▶ [What to produce]:
Could you repeat the records below exactly, leaving out any pictures?

───── Data for the task

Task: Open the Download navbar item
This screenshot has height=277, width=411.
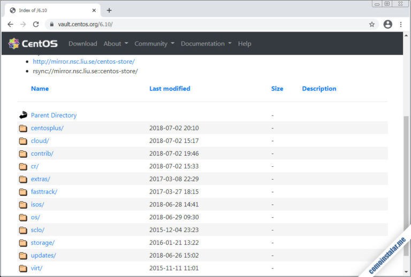Action: click(x=82, y=43)
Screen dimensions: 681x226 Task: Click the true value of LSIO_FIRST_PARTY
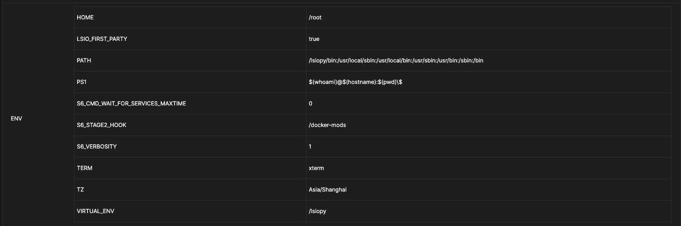tap(314, 39)
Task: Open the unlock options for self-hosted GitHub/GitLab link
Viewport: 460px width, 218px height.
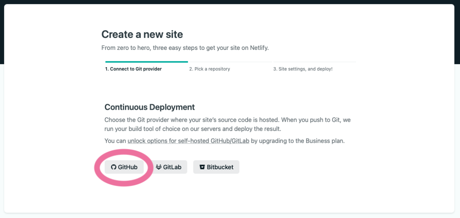Action: coord(189,141)
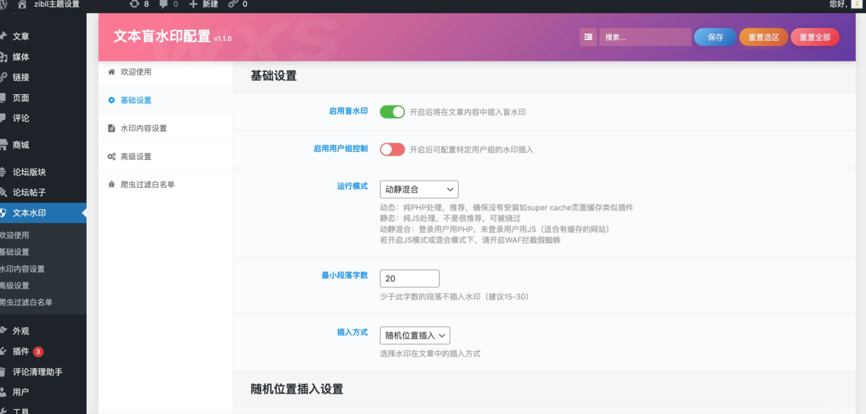
Task: Click the gear icon next to 基础设置
Action: [x=112, y=100]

──────────

▶ [Output for this task]:
Task: Open the Download navbar item
This screenshot has height=277, width=411.
Action: click(x=82, y=43)
Screen dimensions: 681x226 Task: Click the true value of LSIO_FIRST_PARTY
tap(314, 39)
Task: Open the unlock options for self-hosted GitHub/GitLab link
Viewport: 460px width, 218px height.
Action: coord(189,141)
Task: Click the gear icon next to 基础设置
Action: [x=112, y=100]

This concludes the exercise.